So the US economy is in big trouble, but because of quantitative easing they are able to print their own money to buy their own debt. Example: the US treasury needs money so they offer some bond at x%. No foreign investors want to buy the bond so the federal reserve prints loads of money and buys it themselves. In effect this mean the US is able to borrow money from itself and can never go bankrupt. However this sort of nonsense makes imports very expensive, dilutes the value of people's savings, and really does put the county at risk of hyperinflation (e.g. if China decides to dump all their dollars because they can see its value is being inflated away, this will cause a huge surge in the dollar supply which will drastically push up prices due to more money competing for the same items). Hyperinflation is what happened in Zimbabwe -- a loaf of bread costing one billion dollars.

The ECB can do something similar. Let's say for example Ireland decides to default on the money the ECB have lent us. The ECB can simply print more money. There is no need to freeze people's bank accounts and take their money because they can print it out of thin air. (You can only do this with 'fiat money'; if we were a prudent continent we would have backed the euro with gold to ensure it is a stable currency (i.e. its supply is limited) and has genuine value).

I'm rambling, but in a nutshell I am trying to say the ECB can print money to get itself out of any problem, so they don't need to freeze out bank accounts and take our money. They can just print more of it. The risk of all this is hyperinflation but a lot of economists don't think it is likely to happen.

Ireland can't do this by the way -- we aren't supposed to print euros -- so in theory our government could freeze our bank accounts. 

Note I am not an economist, I just love economics!


----------



## Duke of Marmalade (21 Apr 2011)

Of course inflation (or currency depreciation) reduces the real value of debts. This is simply a transfer of resources from the lenders to the borrowers. Governments tend to be borrowers and so might be tempted by a bit of inflation. But when it comes to the ECB what incentive does it have to transfer resources from lenders to borrowers? Why should it transfer wealth from fiscally prudent northern Europeans to profligate PIIGS?


----------



## UFC (21 Apr 2011)

Well the point I am trying to make is that the ECB will simply print more money when it needs it. It doesn't need to freeze people's bank accounts or take their savings. It can generate money at the touch of a button.


----------



## bazwaldo (22 Apr 2011)

After looking at the key posts and best rates, I was tempted to open a double your interest and take some funds out of NationwideUK Ireland. 4.5% vs 3% going by todays rates.
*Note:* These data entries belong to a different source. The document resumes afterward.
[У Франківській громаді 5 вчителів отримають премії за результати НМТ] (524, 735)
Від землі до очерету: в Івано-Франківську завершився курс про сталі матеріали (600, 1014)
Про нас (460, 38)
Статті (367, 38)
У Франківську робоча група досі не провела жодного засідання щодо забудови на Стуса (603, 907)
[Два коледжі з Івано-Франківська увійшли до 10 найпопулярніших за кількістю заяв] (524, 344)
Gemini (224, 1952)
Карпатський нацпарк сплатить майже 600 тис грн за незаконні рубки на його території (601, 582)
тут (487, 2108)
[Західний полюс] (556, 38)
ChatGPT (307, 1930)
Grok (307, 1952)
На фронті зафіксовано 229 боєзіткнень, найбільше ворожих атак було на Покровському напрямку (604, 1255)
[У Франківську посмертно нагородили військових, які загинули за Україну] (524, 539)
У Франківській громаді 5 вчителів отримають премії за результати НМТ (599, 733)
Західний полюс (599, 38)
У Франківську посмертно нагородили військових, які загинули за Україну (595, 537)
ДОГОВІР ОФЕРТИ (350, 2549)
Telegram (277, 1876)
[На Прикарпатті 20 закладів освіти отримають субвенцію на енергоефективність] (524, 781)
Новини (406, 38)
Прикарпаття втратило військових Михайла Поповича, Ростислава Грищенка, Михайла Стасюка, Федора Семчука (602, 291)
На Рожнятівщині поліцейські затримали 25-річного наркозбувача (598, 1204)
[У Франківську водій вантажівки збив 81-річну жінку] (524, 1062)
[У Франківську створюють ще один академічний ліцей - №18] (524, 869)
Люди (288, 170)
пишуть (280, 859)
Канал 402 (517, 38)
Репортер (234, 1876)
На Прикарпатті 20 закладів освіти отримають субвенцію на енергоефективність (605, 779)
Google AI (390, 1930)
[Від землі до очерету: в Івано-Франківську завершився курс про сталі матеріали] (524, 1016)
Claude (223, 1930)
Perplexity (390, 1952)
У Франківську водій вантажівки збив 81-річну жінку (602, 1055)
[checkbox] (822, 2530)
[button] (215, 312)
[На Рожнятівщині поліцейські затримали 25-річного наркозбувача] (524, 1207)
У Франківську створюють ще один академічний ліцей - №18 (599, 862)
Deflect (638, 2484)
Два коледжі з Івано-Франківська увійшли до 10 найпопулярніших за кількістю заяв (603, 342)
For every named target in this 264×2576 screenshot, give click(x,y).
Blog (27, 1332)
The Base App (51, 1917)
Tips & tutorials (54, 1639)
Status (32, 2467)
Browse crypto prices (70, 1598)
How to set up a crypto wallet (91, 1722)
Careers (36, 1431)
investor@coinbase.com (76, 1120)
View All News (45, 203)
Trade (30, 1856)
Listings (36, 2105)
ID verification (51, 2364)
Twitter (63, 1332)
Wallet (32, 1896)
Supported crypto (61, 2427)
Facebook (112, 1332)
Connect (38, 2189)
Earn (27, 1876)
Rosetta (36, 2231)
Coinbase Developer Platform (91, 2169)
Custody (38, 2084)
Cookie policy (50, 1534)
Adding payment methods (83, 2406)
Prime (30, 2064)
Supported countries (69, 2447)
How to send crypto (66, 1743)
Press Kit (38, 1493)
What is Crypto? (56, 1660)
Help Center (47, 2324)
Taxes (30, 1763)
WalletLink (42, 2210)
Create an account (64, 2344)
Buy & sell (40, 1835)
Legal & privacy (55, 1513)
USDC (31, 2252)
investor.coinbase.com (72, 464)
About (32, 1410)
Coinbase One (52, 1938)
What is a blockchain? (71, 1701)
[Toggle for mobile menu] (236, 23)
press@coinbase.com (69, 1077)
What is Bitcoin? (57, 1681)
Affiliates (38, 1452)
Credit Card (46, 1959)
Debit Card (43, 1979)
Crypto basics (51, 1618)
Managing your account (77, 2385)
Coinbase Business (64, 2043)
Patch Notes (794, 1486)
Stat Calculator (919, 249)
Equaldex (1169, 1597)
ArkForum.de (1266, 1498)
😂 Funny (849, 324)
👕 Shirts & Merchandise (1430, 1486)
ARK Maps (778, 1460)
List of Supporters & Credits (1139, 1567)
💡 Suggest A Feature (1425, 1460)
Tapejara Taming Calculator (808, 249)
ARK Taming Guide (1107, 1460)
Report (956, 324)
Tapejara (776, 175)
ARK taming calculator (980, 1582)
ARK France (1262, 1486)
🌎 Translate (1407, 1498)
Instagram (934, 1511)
Then after reading the many posts about Ireland going bust etc etc and moving money out of Ireland it struck me that if everyone with savings moves their well earned (in most cases) dosh to a foreign bank, won't that really make the banking situation worse. If the Irish Banks have no deposits then isn't it inevitable that the banks and Ireland go bust?

If this is the case, should there be a call for people to try save Ireland and if we all do so then we can get out of this mess?

By the way, the banking bailout boils my blood and would love to see some heads rolling for the way banks throw money at people who never stood a chance of paying it back. I heard there is some huge amount of money saved by people in Ireland and getting that circulating in Ireland would get things moving here.

Or am I completely wrong?


----------



## Lightning (22 Apr 2011)

bazwaldo said:


> If the Irish Banks have no deposits then isn't it inevitable that the banks and Ireland go bust?



Irish banks have already lost a huge percentage of their deposits. The ECB and CBI have stepped in and provided emergency liquidity to the tune of 140 billion EUR. 



bazwaldo said:


> If this is the case, should there be a call for people to try save Ireland and if we all do so then we can get out of this mess?



Patriotism versus risk ... risk versus patriotism ... there is a thread on this somewhere.


----------



## Lamorna (25 Apr 2011)

Hi,
I've worked at Bank of Ireland and I wouldn't touch them with a bargepole. Most of the managers did not know what they were doing. They prepared nice spreadsheets and presentations so that their department would look good on paper, but in the reality it was a big mess. Lost paperwork (deeds of ownerships), refunds (when the bank was owing money) processed at least 1 month late...
Last year, one of our clients closed his account with BoI: they agreed to send the money by direct credit to his UK bank account... and sent him a cheque! He cashed the cheque into his UK current account and proceeded to write a cheque, drawn from that account, to invest the proceeds. The BoI cheque bounced... and of course do did the cheque he had written! It took him about a fortnight of phone calls and complaint letters to eventually get the hands on his money!
I don't know how BoI managed it. Where I worked, one of the bank accounts we use for payments by BACS (direct credit) once went into overdraft by £45 million, because one of my colleagues had done a typo. The payments went off all right, despite the fact that we did not have enough funds in the account!
My guess is that if some of BoI's cheques bounce, their solvency is not held in high regard.


----------



## gussy (27 Apr 2011)

*an post*

Lads, on year one of my account I got interest added to my account. I was quite please with amount no dirt etc, I am one who is braving it and keeping my account in ireland. Yes things might go sour and I certainly hope not but if we keep talking ourselves down and indeed take our money out of the country then it might be on the way to default. There are better interest rates here for your money and if you all decided to bring the money home then you are supporting your country and your childrens future. I understand the fear and hope for the best but we all have to play our part in saving this country. Not easy to say as I have recently lost my job and hoping for a future even at over 50. Best of luck to us all anyway


----------